Intel Advisor

Intel Advisor is a prototyping tool that allows users to analyze their code and determine the costs and benefits of adding various threading models on Intel processors. It works on code written in C, C++, and Fortran, and can model parallelism using OpenMP, Intel Thread Building Blocks, and Intel Cilk Plus. Advisor can also provide guidance to help codes get better vectorization, which is becoming increasingly important with wide vector units in modern processors.

It is composed of two tools: 

  • Threading Advisor is a fast-track threading design and prototyping tool that lets you analyze, design, tune, and check threading design options without disrupting your normal development.
  • Vectorization Advisor is a vectorization optimization tool that lets you identify high-impact, under-optimized loops, what is blocking vectorization, and where it is safe to force vectorization. It also provides code-specific how-can-I-fix-this-issue? recommendations.

Platforms and Locations

Platform Location Notes
Linux
x86_64 TOSS 3
/usr/tce/packages/advisor Multiple versions are available. Use module commands to view and load.
CORAL
ppc64le
N/A Not available on CORAL systems

Quick Start

First, use the appropriate module commands to view the available Advisor software module packages and load the desired package. For example:

% module avail advisor

---------------------------------- /usr/tce/modulefiles/Core -----------------------------------
   advisor/2016.4    advisor/2017.2    advisor/2018.1
   advisor/2017.1    advisor/2018.0    advisor/2019.0 (D)

  Where:
   L:  Module is loaded
   D:  Default Module

Use "module spider" to find all possible modules.
Use "module keyword key1 key2 ..." to search for all possible modules matching any of the
"keys".

% module load  advisor/2019.0

Advisor includes both a graphical user interface (GUI) and a command line (CL) interface that can be accessed with the advixe-gui and advixe-cl commands, respectively. When running the GUI, begin by creating a new project, entering the executable path and arguments, and setting other options. Once the Advisor project is created, run through the threading and/or vectorization workflows. 

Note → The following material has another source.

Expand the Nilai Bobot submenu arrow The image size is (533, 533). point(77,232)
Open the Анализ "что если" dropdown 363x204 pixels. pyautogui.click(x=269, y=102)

The Threading Workflow consists of these steps:

  1. Survey Report - Shows the loops and functions where your application spends the most time. Use this information to discover candidates for parallelization with threads.
  2. Trip Counts analysis - Shows the minimum, maximum, and median number of times a loop body will execute, as well as the number of times a loop is invoked. Use this information to make better decisions about your threading strategy for particular loops.
  3. Roofline chart - Helps visualize actual performance against hardware-imposed performance ceilings, as well as determine the main limiting factor (memory bandwidth or compute capacity), thereby providing an ideal roadmap of potential optimization steps.
  4. Annotations - Insert to mark places in your application that are good candidates for later replacement with parallel framework code that enables threading parallel execution. Annotations are subroutine calls or macros (depending on the programming language) that can be processed by your current compiler but do not change the computations of your application.
  5. Suitability Report - Predicts the maximum speed-up of your application based on the inserted annotations and a variety of what-if modeling parameters with which you can experiment. Use this information to choose the best candidates for parallelization with threads.
  6. Dependencies Report - Predicts parallel data sharing problems based on the inserted annotations. Use this information to fix the data sharing problems if the predicted maximum speed-up benefit justifies the effort.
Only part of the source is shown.